[Saved entries]
· · ·

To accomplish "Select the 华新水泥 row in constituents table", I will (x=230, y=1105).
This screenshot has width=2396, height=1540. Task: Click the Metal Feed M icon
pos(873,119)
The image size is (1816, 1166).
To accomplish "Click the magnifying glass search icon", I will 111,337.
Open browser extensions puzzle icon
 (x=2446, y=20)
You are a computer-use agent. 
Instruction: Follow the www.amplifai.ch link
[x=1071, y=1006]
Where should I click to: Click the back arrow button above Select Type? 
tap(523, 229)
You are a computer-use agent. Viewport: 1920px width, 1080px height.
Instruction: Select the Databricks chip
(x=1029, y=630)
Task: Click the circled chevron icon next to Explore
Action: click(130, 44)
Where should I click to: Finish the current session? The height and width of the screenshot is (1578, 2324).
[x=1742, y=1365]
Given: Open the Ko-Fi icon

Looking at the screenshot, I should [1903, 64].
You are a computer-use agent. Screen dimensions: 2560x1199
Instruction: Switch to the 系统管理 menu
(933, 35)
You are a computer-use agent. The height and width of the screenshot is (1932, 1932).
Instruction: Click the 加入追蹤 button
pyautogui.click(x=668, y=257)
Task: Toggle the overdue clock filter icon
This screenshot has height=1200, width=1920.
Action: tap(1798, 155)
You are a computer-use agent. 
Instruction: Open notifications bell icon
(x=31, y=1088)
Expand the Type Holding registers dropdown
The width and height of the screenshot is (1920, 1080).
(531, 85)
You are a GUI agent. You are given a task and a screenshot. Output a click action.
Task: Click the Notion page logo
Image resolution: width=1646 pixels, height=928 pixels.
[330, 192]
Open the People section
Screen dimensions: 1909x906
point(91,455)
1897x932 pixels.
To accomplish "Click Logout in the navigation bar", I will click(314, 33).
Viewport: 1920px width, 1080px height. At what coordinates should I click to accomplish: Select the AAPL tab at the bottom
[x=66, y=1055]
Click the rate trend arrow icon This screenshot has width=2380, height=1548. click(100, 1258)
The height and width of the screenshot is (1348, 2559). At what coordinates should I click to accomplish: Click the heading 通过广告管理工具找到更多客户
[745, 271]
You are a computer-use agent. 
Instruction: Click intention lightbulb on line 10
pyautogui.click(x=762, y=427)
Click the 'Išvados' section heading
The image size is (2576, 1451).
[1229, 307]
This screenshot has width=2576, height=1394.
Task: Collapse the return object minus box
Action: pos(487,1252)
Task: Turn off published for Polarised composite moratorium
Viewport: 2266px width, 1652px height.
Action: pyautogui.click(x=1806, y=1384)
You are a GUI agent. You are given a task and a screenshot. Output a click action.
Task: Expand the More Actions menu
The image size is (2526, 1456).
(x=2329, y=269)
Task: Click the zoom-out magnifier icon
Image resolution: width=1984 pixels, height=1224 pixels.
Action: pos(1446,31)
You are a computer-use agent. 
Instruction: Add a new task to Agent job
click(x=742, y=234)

· · ·

● **Action item**:
Go through the data and return every record exactly.

● **Task solution**:
To accomplish "Select the 华新水泥 row in constituents table", I will (x=230, y=1105).
This screenshot has width=2396, height=1540. Task: Click the Metal Feed M icon
pos(873,119)
The image size is (1816, 1166).
To accomplish "Click the magnifying glass search icon", I will 111,337.
Open browser extensions puzzle icon
 (x=2446, y=20)
You are a computer-use agent. 
Instruction: Follow the www.amplifai.ch link
[x=1071, y=1006]
Where should I click to: Click the back arrow button above Select Type? 
tap(523, 229)
You are a computer-use agent. Viewport: 1920px width, 1080px height.
Instruction: Select the Databricks chip
(x=1029, y=630)
Task: Click the circled chevron icon next to Explore
Action: click(130, 44)
Where should I click to: Finish the current session? The height and width of the screenshot is (1578, 2324).
[x=1742, y=1365]
Given: Open the Ko-Fi icon

Looking at the screenshot, I should [1903, 64].
You are a computer-use agent. Screen dimensions: 2560x1199
Instruction: Switch to the 系统管理 menu
(933, 35)
You are a computer-use agent. The height and width of the screenshot is (1932, 1932).
Instruction: Click the 加入追蹤 button
pyautogui.click(x=668, y=257)
Task: Toggle the overdue clock filter icon
This screenshot has height=1200, width=1920.
Action: tap(1798, 155)
You are a computer-use agent. 
Instruction: Open notifications bell icon
(x=31, y=1088)
Expand the Type Holding registers dropdown
The width and height of the screenshot is (1920, 1080).
(531, 85)
You are a GUI agent. You are given a task and a screenshot. Output a click action.
Task: Click the Notion page logo
Image resolution: width=1646 pixels, height=928 pixels.
[330, 192]
Open the People section
Screen dimensions: 1909x906
point(91,455)
1897x932 pixels.
To accomplish "Click Logout in the navigation bar", I will click(314, 33).
Viewport: 1920px width, 1080px height. At what coordinates should I click to accomplish: Select the AAPL tab at the bottom
[x=66, y=1055]
Click the rate trend arrow icon This screenshot has width=2380, height=1548. click(100, 1258)
The height and width of the screenshot is (1348, 2559). At what coordinates should I click to accomplish: Click the heading 通过广告管理工具找到更多客户
[745, 271]
You are a computer-use agent. 
Instruction: Click intention lightbulb on line 10
pyautogui.click(x=762, y=427)
Click the 'Išvados' section heading
The image size is (2576, 1451).
[1229, 307]
This screenshot has width=2576, height=1394.
Task: Collapse the return object minus box
Action: pos(487,1252)
Task: Turn off published for Polarised composite moratorium
Viewport: 2266px width, 1652px height.
Action: pyautogui.click(x=1806, y=1384)
You are a GUI agent. You are given a task and a screenshot. Output a click action.
Task: Expand the More Actions menu
The image size is (2526, 1456).
(x=2329, y=269)
Task: Click the zoom-out magnifier icon
Image resolution: width=1984 pixels, height=1224 pixels.
Action: pos(1446,31)
You are a computer-use agent. 
Instruction: Add a new task to Agent job
click(x=742, y=234)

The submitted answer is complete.